Aimee Hofmann begins each painting session like most artists, but her work is anything but traditional.
In 2006, she began to lose sensation in her legs and was rushed to the hospital where she was diagnosed with transverse myelitis – an inflammation in the spinal cord.
“The doctors told me there is a chance you may never walk again…those words…just hit me like a punch in the stomach,” said Hofmann.
During the difficult months that followed in the hospital, she was introduced to a therapeutic art program.
“I will never forget the first moment when the paint hit the canvas,” said Hofmann. “I just felt a sense of peace just wash over my whole body and all the sudden I fell joy.”
That sense of hope is evident in her paintings as she transforms her canvas with acrylic brushes and with her wheelchair.
"I roll over the canvas.
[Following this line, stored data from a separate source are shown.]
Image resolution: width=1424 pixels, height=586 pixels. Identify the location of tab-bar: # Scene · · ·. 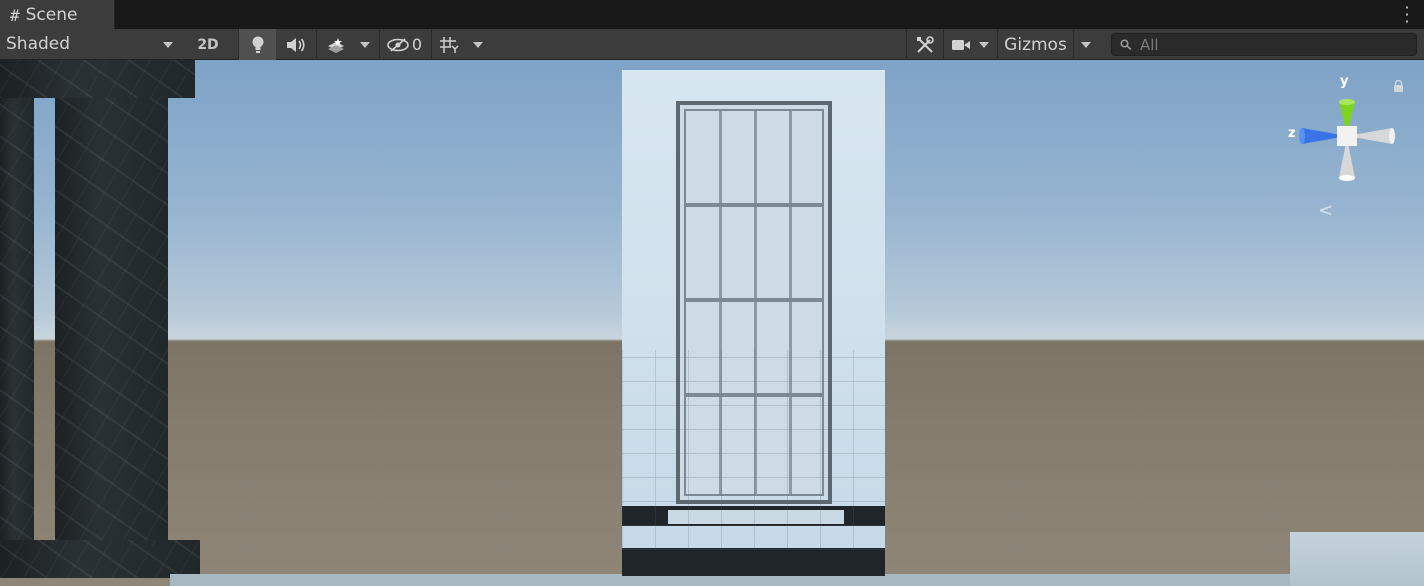
(712, 15).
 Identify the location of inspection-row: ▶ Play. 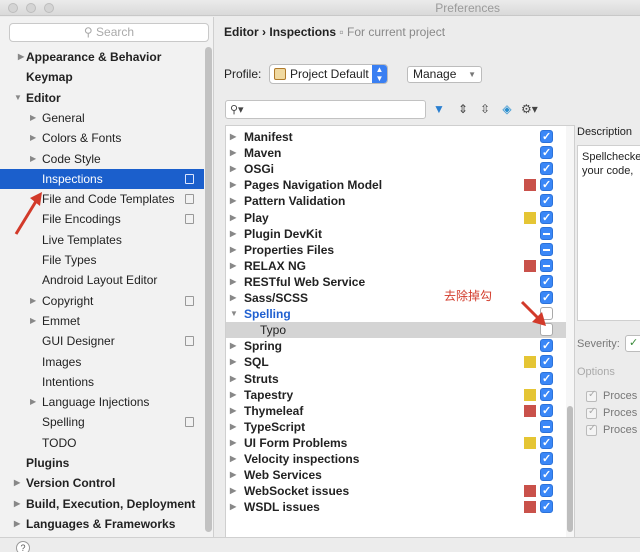
(396, 218).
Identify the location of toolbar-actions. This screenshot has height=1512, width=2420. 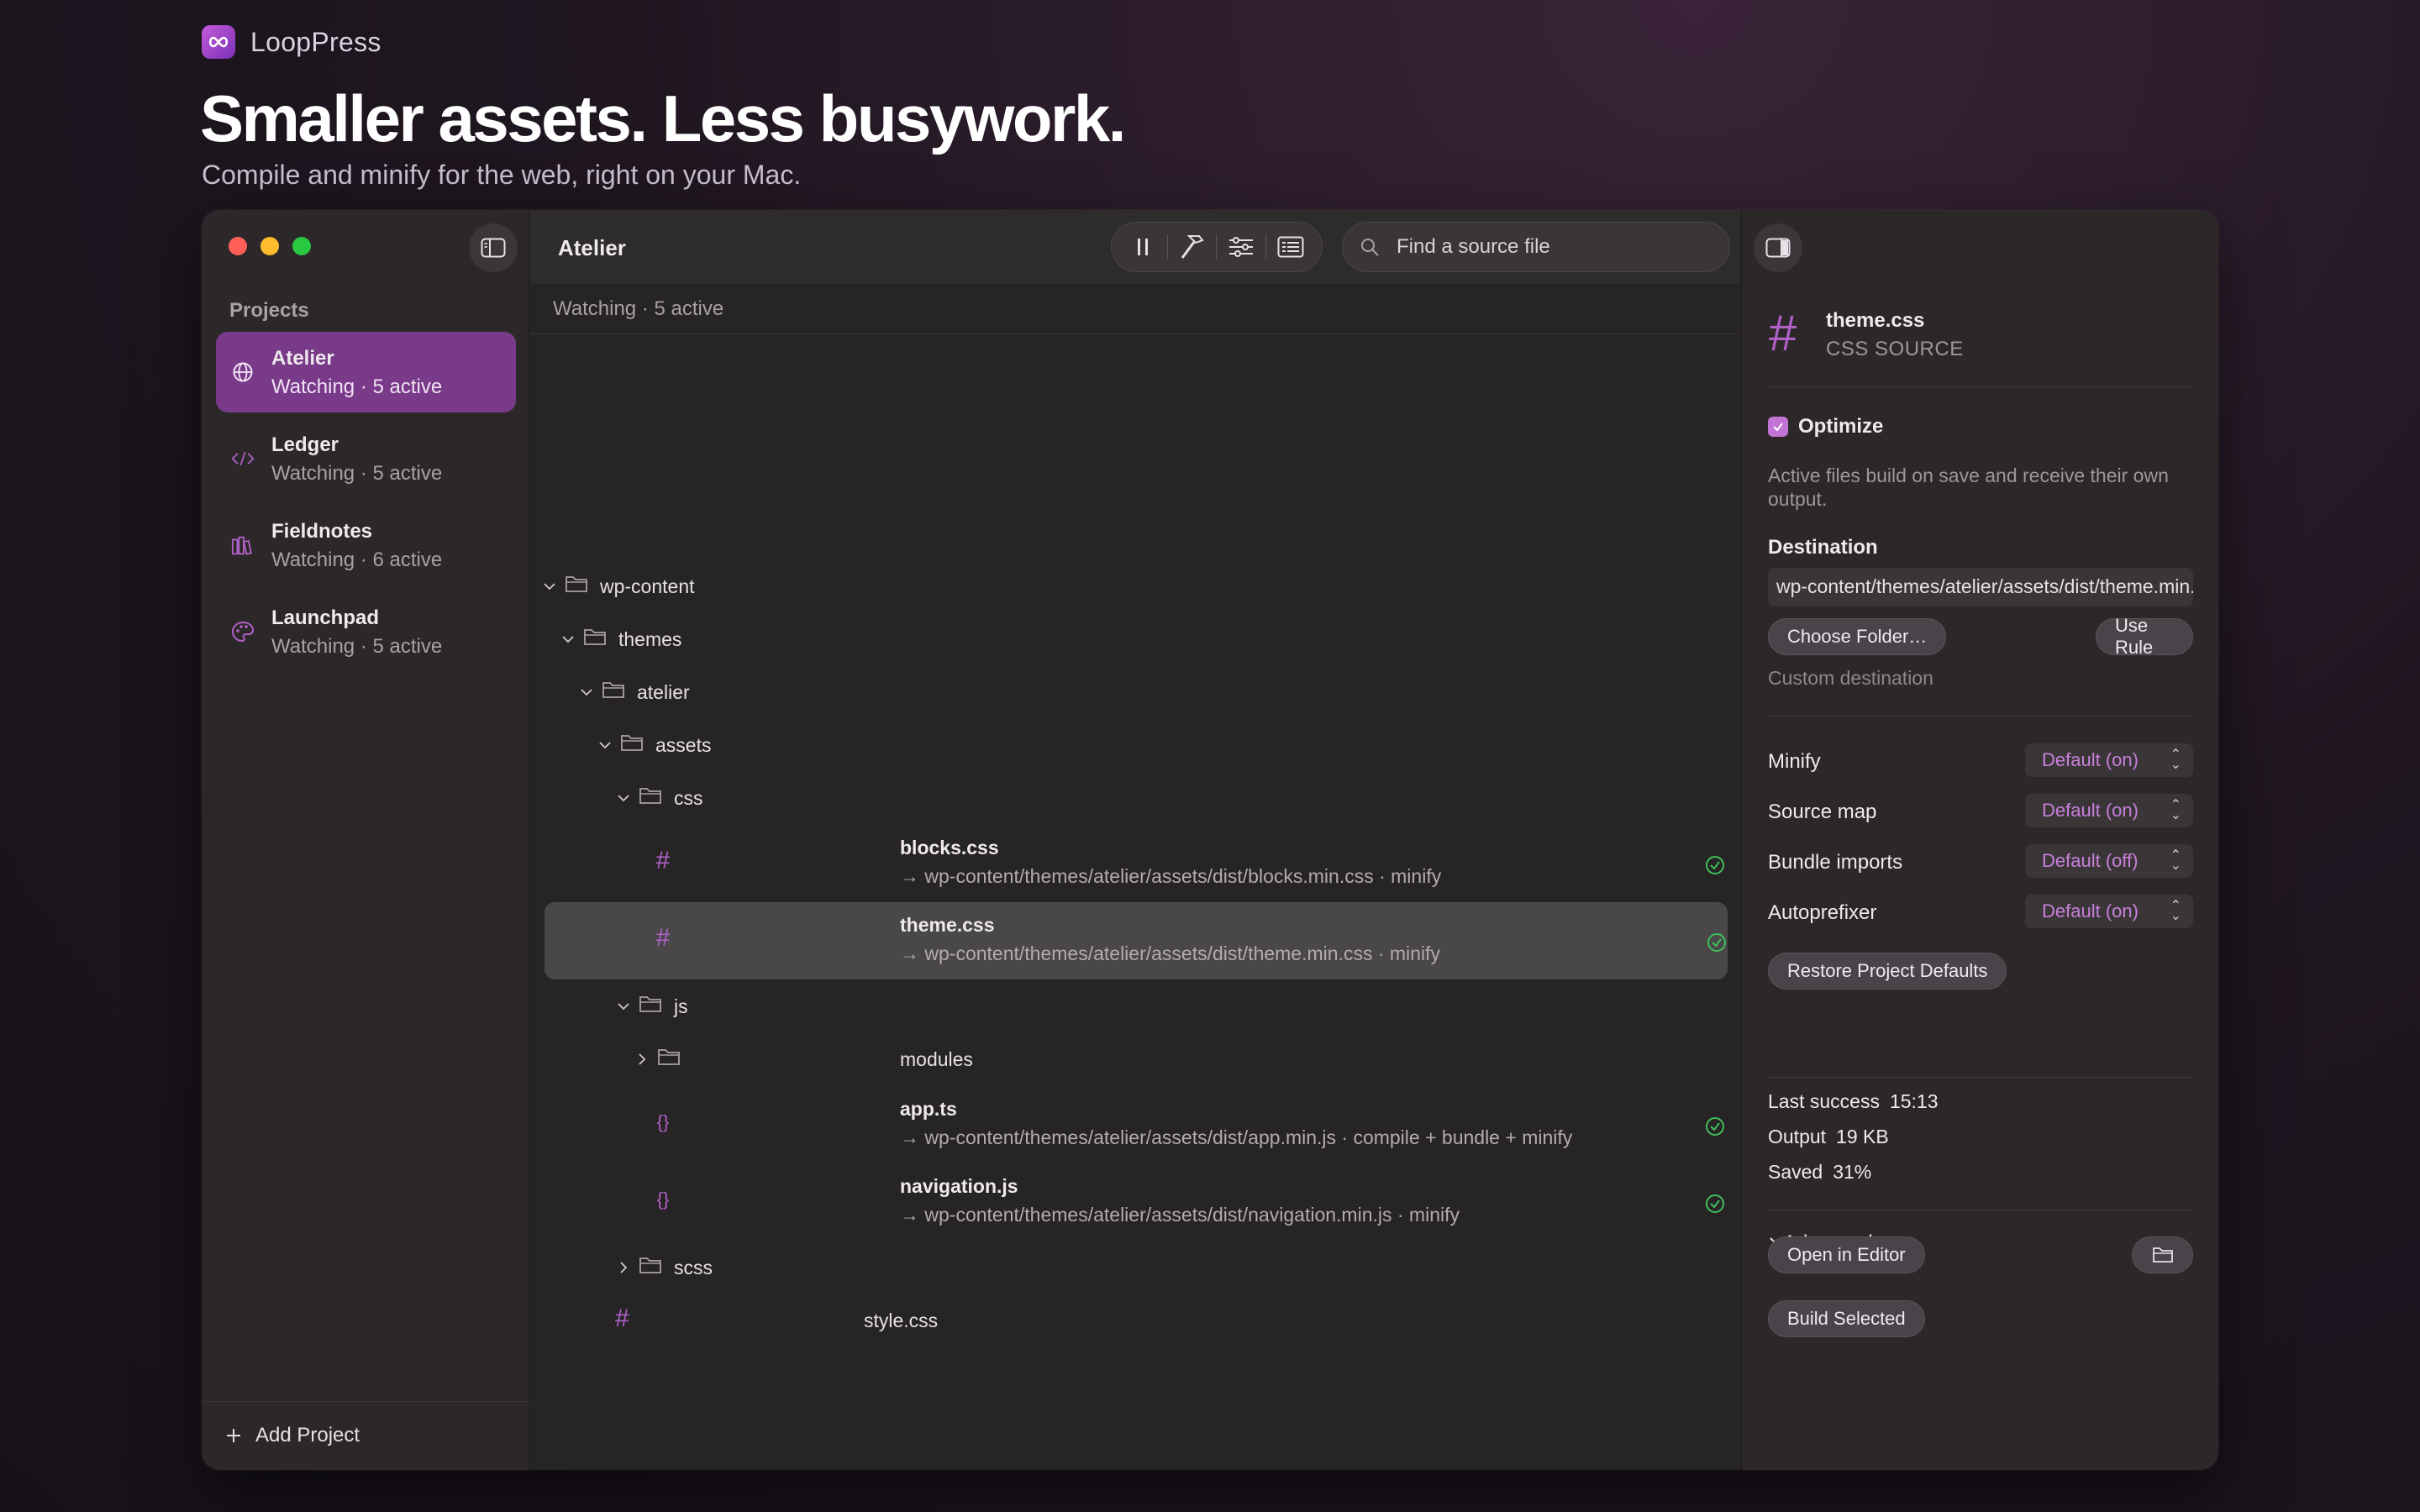
(1217, 247).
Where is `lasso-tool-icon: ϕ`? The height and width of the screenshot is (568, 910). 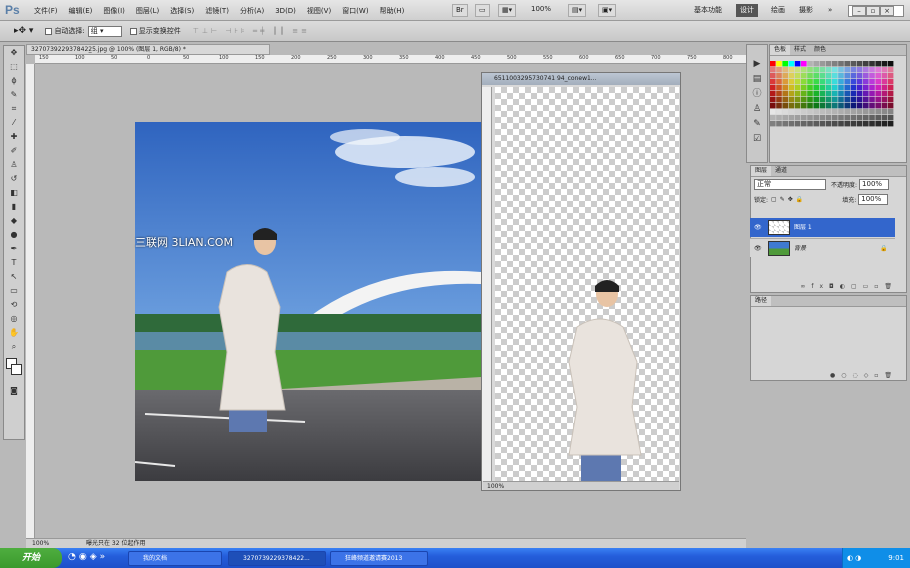 lasso-tool-icon: ϕ is located at coordinates (14, 81).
I don't worry about it because this is my painting wheelchair and it creates natural tracks on the canvas,” she said.
Hofmann’s most recent work "Journey of Healing" is hanging at Burke Rehabilitation Hospital in White Plains. The two paintings were unveiled earlier this month. She says she hopes her pieces will bring hope, joy and motivation to the spinal cord and brain injury patients currently receiving care at that facility.